Desde os tempos mais remotos, até o presente, a humanidade, como um todo, tem apresentado duas qualidades inerentes e conflitantes: cada um dos indivíduos que a compõe tem índole gregária e caráter egocêntrico. Isto quer dizer que as pessoas desejam viver em grupos, formando comunidades, a ponto de não tolerar isolamentos prolongados. Entretanto, todos, desde a mais tenra idade, comportam-se dando prioridade a si próprio.
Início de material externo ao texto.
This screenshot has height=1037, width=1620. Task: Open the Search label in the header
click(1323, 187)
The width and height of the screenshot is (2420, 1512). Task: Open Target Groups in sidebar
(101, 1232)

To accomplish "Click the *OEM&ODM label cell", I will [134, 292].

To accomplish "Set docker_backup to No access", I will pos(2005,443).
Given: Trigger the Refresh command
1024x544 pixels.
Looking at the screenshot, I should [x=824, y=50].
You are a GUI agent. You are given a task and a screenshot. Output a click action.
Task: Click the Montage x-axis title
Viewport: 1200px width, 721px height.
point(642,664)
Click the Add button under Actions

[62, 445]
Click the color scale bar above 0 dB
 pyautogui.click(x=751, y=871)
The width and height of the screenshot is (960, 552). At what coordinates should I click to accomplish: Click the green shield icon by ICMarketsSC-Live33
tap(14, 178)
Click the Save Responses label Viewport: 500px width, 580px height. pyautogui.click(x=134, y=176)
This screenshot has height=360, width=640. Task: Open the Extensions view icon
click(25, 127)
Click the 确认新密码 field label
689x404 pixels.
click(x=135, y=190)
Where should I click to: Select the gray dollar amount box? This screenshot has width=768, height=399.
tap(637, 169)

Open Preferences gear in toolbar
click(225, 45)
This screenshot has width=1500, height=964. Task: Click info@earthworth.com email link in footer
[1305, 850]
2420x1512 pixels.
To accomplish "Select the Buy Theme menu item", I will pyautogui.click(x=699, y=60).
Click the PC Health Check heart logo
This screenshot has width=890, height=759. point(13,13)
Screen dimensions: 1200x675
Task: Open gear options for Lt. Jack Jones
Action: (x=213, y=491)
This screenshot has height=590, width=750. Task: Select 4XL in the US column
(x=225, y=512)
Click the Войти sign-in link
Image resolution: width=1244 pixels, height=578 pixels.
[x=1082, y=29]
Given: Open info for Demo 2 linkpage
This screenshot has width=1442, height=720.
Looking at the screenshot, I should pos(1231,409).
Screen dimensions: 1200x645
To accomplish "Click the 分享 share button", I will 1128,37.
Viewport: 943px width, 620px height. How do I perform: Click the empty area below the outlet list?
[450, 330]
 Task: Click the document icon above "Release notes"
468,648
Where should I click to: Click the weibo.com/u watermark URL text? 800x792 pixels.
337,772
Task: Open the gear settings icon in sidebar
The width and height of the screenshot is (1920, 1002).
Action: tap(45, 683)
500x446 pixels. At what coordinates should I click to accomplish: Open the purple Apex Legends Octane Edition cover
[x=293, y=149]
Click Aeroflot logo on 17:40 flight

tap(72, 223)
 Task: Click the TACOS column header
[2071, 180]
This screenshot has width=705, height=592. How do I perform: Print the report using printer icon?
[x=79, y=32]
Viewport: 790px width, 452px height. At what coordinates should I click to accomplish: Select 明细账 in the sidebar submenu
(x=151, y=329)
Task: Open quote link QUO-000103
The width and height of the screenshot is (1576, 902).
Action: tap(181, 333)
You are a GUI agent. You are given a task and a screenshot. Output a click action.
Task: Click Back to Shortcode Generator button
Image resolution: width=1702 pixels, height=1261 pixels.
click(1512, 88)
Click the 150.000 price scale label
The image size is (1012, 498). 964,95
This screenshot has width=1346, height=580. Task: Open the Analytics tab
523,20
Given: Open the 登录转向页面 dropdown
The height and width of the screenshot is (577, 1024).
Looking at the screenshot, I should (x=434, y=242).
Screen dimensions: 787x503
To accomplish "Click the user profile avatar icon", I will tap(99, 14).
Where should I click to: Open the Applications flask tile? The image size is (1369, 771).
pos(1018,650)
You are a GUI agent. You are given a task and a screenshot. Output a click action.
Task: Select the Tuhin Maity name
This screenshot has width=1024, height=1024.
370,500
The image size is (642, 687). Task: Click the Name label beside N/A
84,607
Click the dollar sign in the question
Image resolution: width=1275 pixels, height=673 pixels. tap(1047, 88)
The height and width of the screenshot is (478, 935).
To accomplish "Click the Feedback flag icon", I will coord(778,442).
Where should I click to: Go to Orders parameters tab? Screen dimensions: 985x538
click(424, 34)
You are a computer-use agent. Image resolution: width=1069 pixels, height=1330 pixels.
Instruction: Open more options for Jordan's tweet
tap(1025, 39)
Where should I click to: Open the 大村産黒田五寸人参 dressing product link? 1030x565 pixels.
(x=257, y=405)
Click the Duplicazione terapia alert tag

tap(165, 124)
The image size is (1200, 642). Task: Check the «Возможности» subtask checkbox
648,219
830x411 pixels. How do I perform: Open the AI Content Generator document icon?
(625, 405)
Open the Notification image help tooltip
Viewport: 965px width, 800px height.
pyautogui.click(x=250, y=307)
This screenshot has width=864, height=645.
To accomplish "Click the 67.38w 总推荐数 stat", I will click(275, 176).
Como é resolvido esse conflito? Resumindo de maneira um tanto perfunctória o que, certamente, foi um longo processo, podemos dizer que, assim como os pais começam a educação de seus filhos para a vida em comunidade vestindo-os com fraldas, a comunidade, com o passar do tempo estabelece os padrões de comportamento aceitos. Os padrões evoluíram e chegaram até os dias atuais na forma de um complexo conjunto de leis, ordenanças e fiscalização. O comportamento é controladamente imposto com punições e/ou recompensas, mais daquelas do que destas.
Assim, poder-se-ia dizer que uma comunidade, família, vila, cidade ou país, age também como uma entidade que manifesta seu espírito gregário relacionando-se pacificamente com outras comunidades, empenhando-se, simultaneamente, em defender seus próprios interesses.
Uma das atitudes notáveis, tanto em grupos pequenos como as famílias, quanto na população de um país, é o empenho em enaltecer pessoas exemplares para gerar modelos a serem seguidos, da mesma forma que procura meios para evidenciar comportamentos indesejáveis de indivíduos para conseguir, de alguma forma, o efeito oposto, isto é, para que, ao colocar à mostra os maus exemplos, a comunidade os condene e caminhe na direção do seu aprimoramento.
Um dos recursos para conseguir esses efeitos tem sido a publicação de biografias, notadamente de luminares ou facínoras já falecidos. Todavia, há também em qualquer comunidade, exemplos vivos a serem seguidos ou evitados. Estes, tanto os bons quanto os maus, com a história de suas vidas ainda incompleta, se biografados terão, no primeiro caso sua vaidade amainada pelo orgulho provocado pelo elogio ou, no segundo caso, sua incontida irritação colimada no repúdio diante da revelação.
Esta ligeira reflexão vem a propósito da questão abordada pelos meios de comunicação com relação ao mérito da autorização de uma biografia por parte do biografado. Claramente, a questão importa apenas aos eventuais biografados em vida que, inevitavelmente, ao se manifestarem com palavras de censura aos fatos de sua vida, estarão dando as indicações complementares para esclarecer a que categoria de exemplo pertencem os acontecimentos de sua vida ligados à sua pessoa ou derivados de suas ações.
Resta dizer que aos biografados falecidos nada se lhes acrescentará pessoalmente, enquanto que para os biografados vivos lhes é dada a oportunidade do agradecimento ou a alternativa do protesto.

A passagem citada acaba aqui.